» **EXERCISE INSTRUCTIONS**
The reply must consist of the complete listing, reproduced exactly, with no images included.

» **RECORDS PROVIDED**

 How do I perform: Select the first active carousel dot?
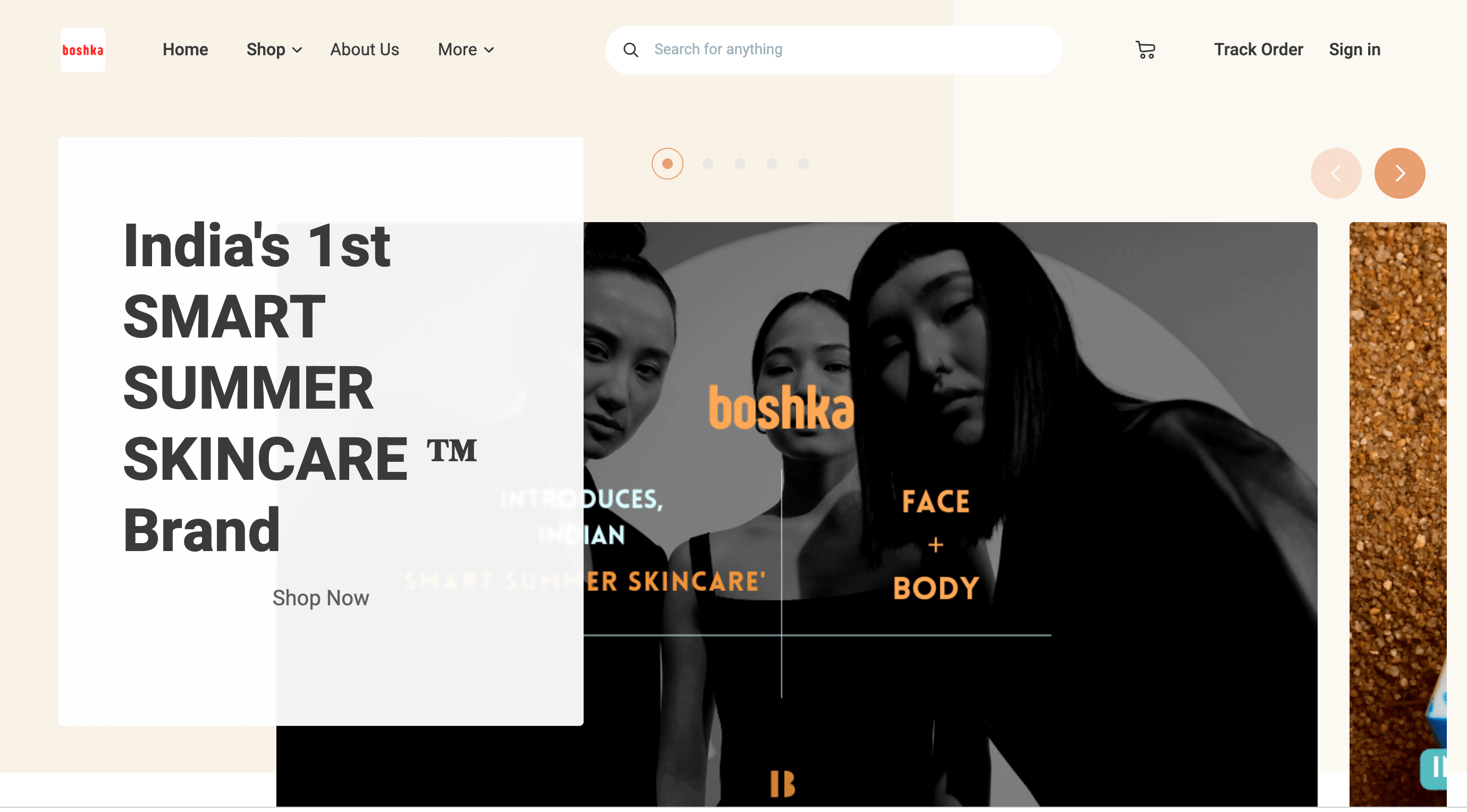pyautogui.click(x=668, y=164)
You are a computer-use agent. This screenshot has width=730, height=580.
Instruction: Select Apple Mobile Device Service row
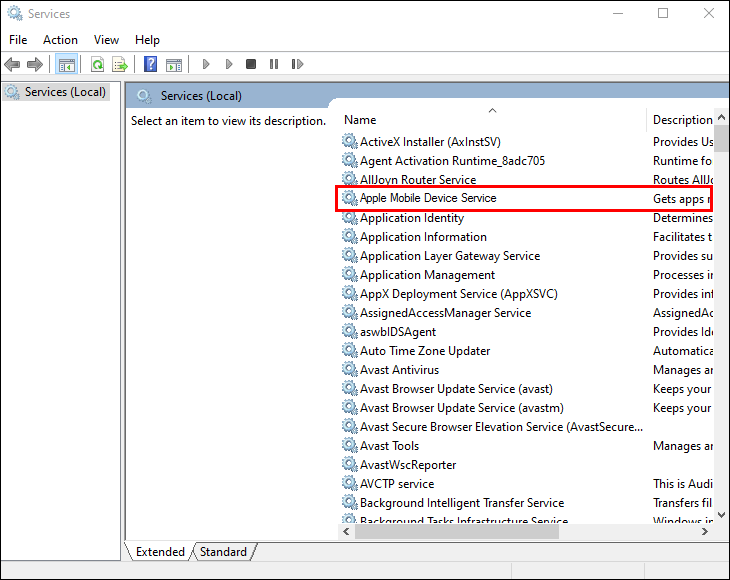tap(428, 198)
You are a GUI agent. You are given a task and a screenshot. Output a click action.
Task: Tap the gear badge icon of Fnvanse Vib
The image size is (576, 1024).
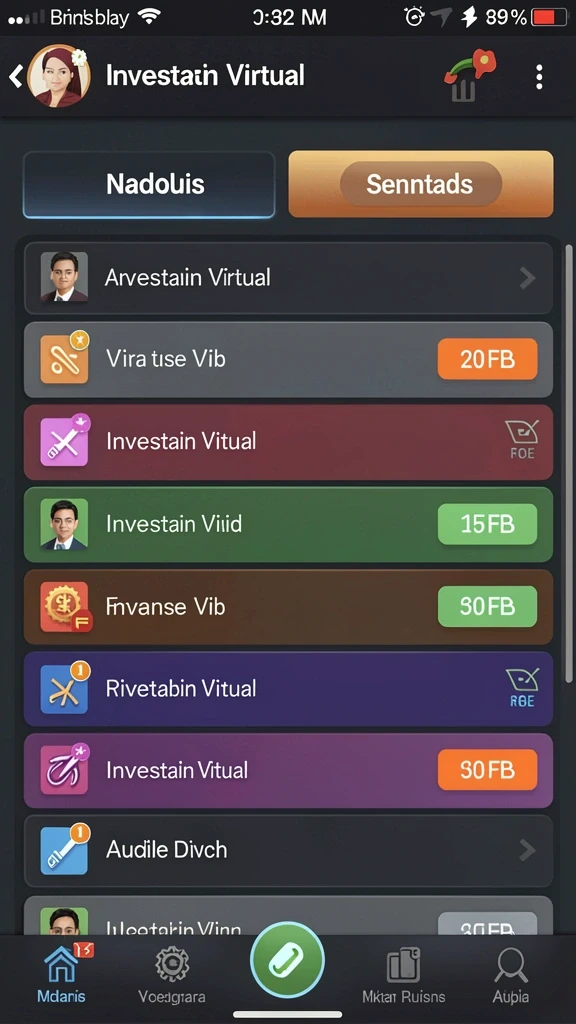[64, 607]
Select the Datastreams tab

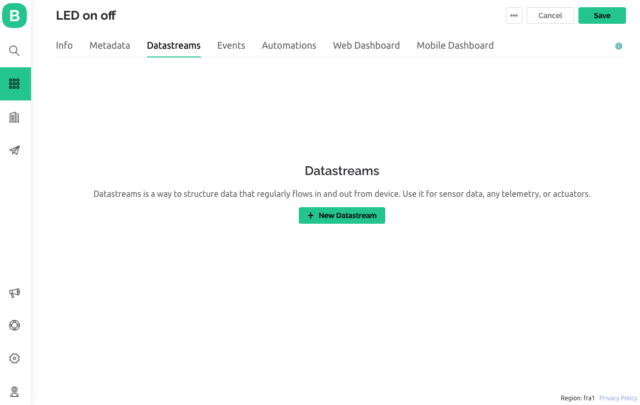[x=173, y=46]
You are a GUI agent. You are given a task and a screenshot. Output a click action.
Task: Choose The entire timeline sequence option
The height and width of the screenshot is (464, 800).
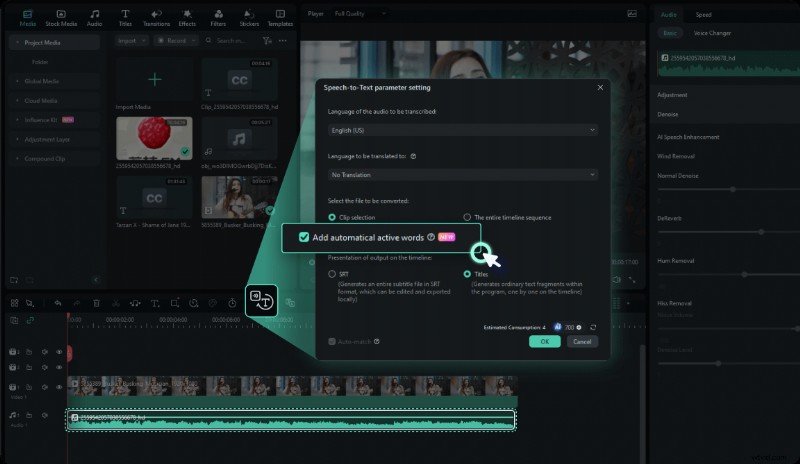(x=467, y=217)
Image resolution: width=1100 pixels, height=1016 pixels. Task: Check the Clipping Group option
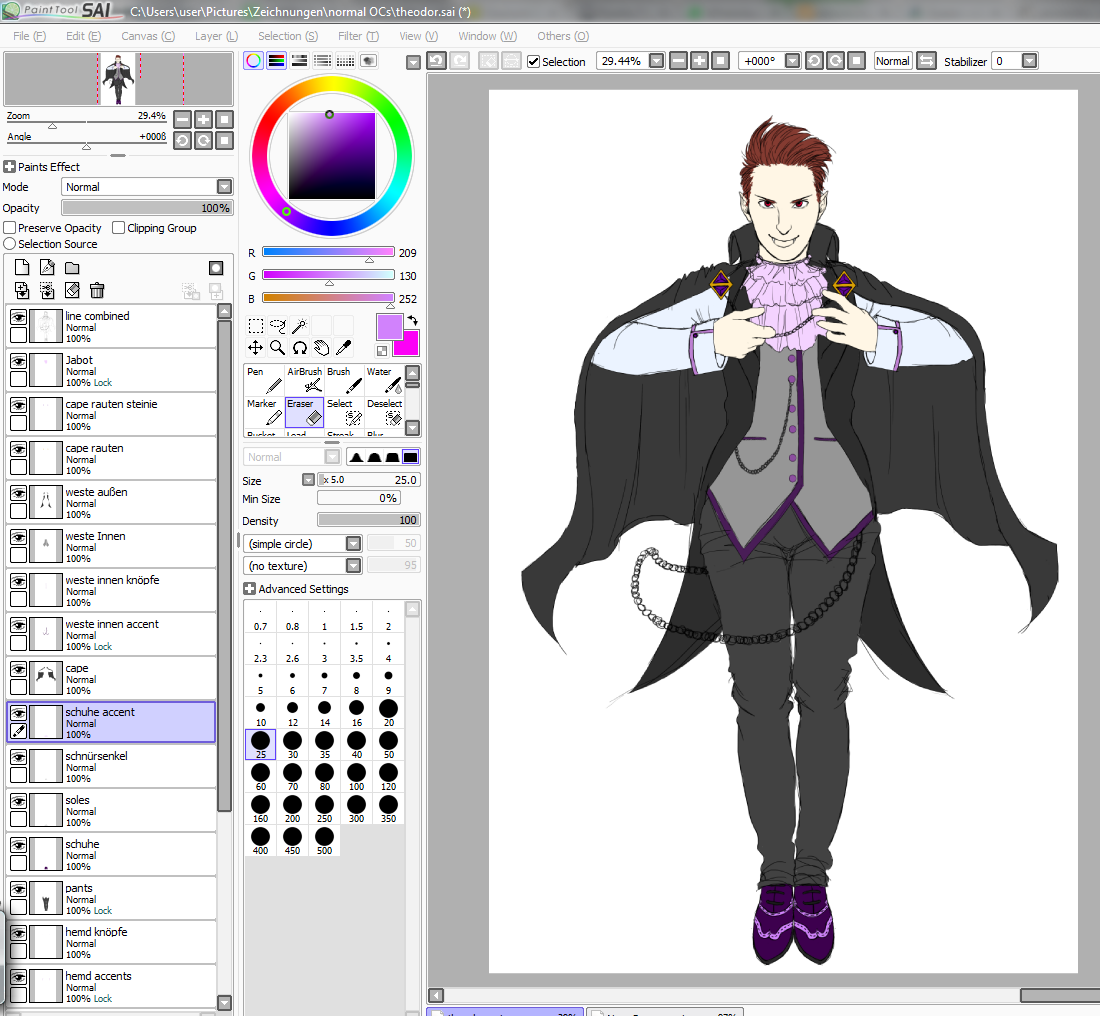[x=119, y=228]
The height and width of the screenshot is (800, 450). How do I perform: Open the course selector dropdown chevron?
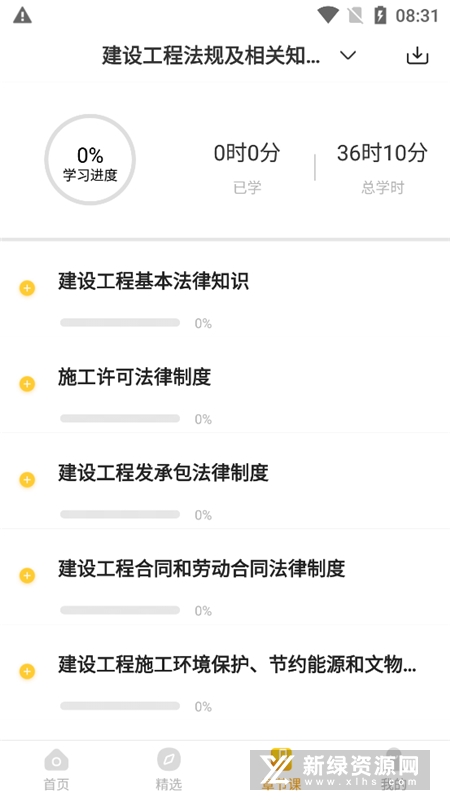(x=348, y=55)
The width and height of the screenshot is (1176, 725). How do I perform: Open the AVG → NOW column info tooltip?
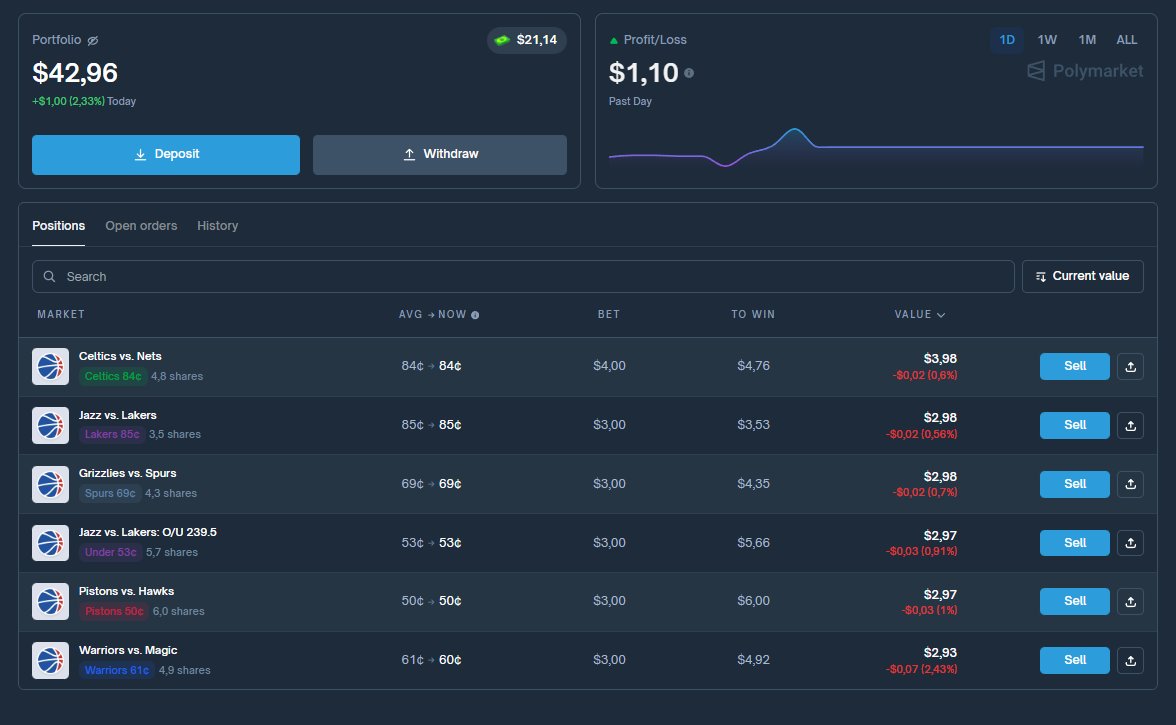pyautogui.click(x=473, y=314)
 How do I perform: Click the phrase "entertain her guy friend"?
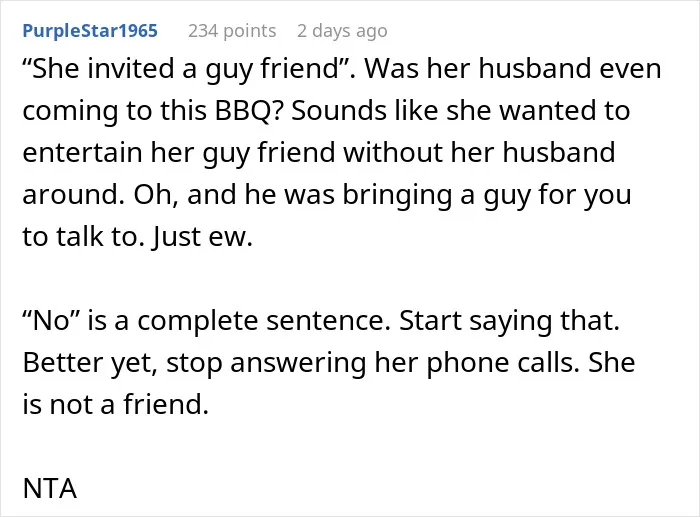(179, 154)
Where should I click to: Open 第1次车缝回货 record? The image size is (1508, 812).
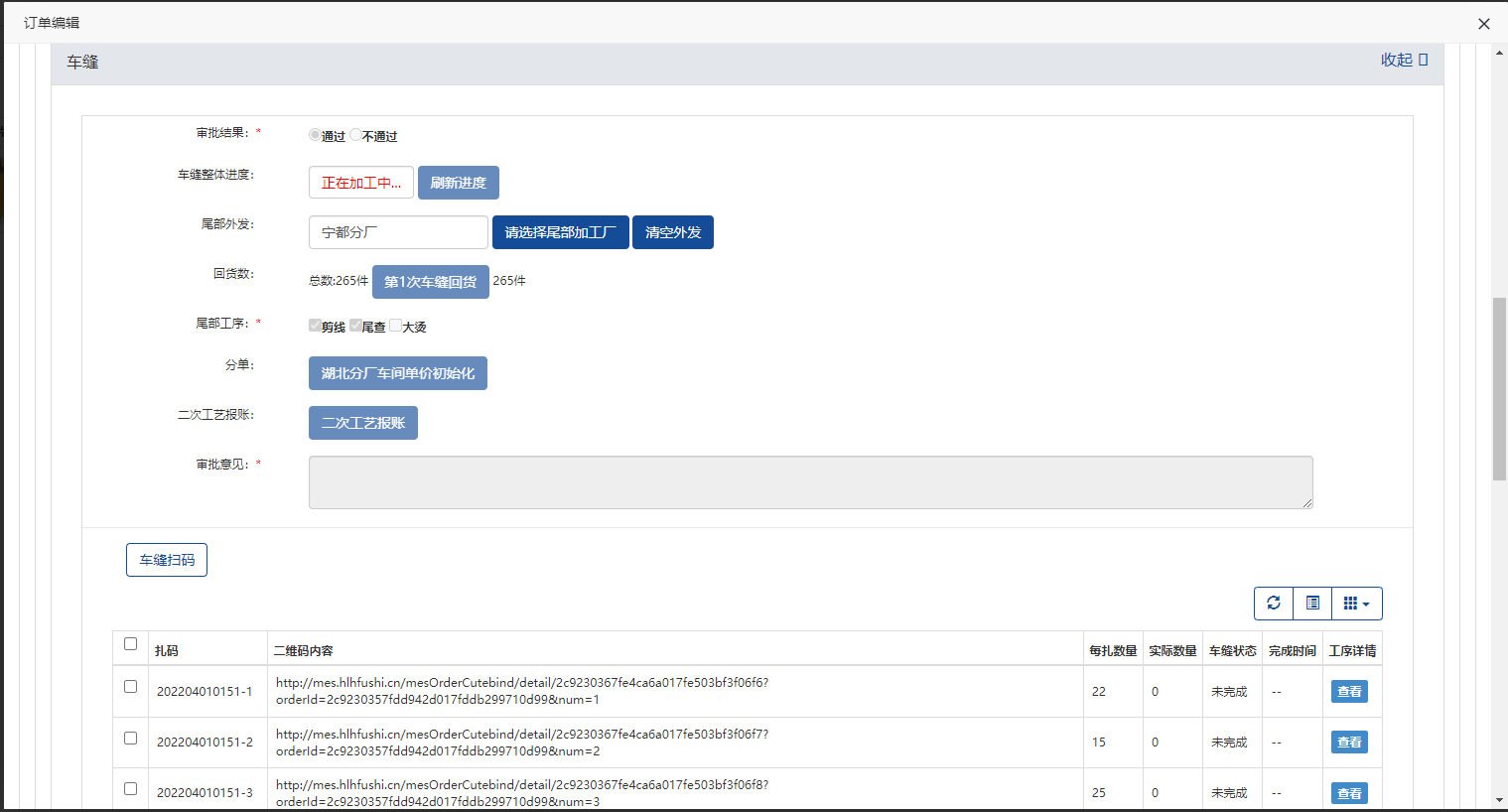[x=430, y=282]
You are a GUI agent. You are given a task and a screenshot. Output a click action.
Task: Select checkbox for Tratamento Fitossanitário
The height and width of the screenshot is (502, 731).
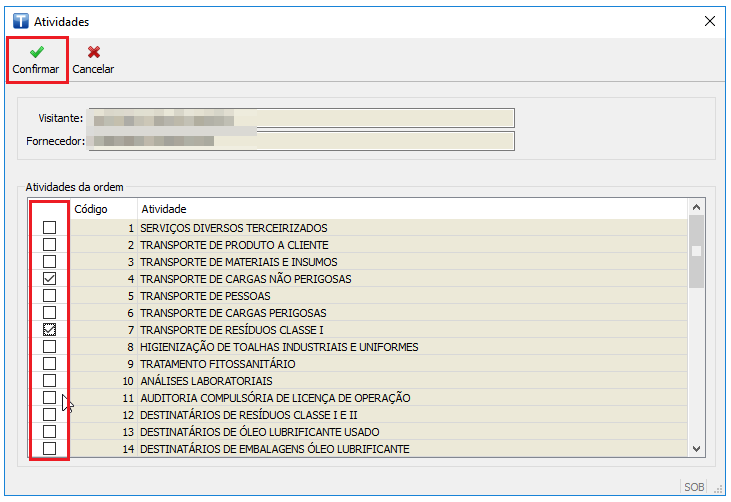(49, 364)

» **SOLUTION FOR THIS PROBLEM**
 How do I perform: Select the first active carousel dot?
pyautogui.click(x=668, y=164)
You are a computer-use agent. This screenshot has width=730, height=580.
Instruction: Select Apple Mobile Device Service row
tap(428, 198)
You are a GUI agent. You are given a task and a screenshot. Output a click action.
Task: Tap the gear badge icon of Fnvanse Vib
The image size is (576, 1024).
[64, 607]
Select the Datastreams tab

[x=173, y=46]
You are a GUI agent. You are given a task and a screenshot. Output a click action.
Task: Choose The entire timeline sequence option
The height and width of the screenshot is (464, 800).
(x=467, y=217)
Image resolution: width=1100 pixels, height=1016 pixels. Task: Check the Clipping Group option
[x=119, y=228]
The height and width of the screenshot is (800, 450). How do I perform: Open the course selector dropdown chevron?
(x=348, y=55)
The width and height of the screenshot is (1176, 725). How do I perform: Open the AVG → NOW column info tooltip?
pyautogui.click(x=473, y=314)
 How do I perform: Click the phrase "entertain her guy friend"?
(179, 154)
Where should I click to: Open 第1次车缝回货 record? The image size is (1508, 812).
[x=430, y=282]
You are a GUI agent. You are given a task and a screenshot. Output a click action.
Task: Select checkbox for Tratamento Fitossanitário
The height and width of the screenshot is (502, 731).
(49, 364)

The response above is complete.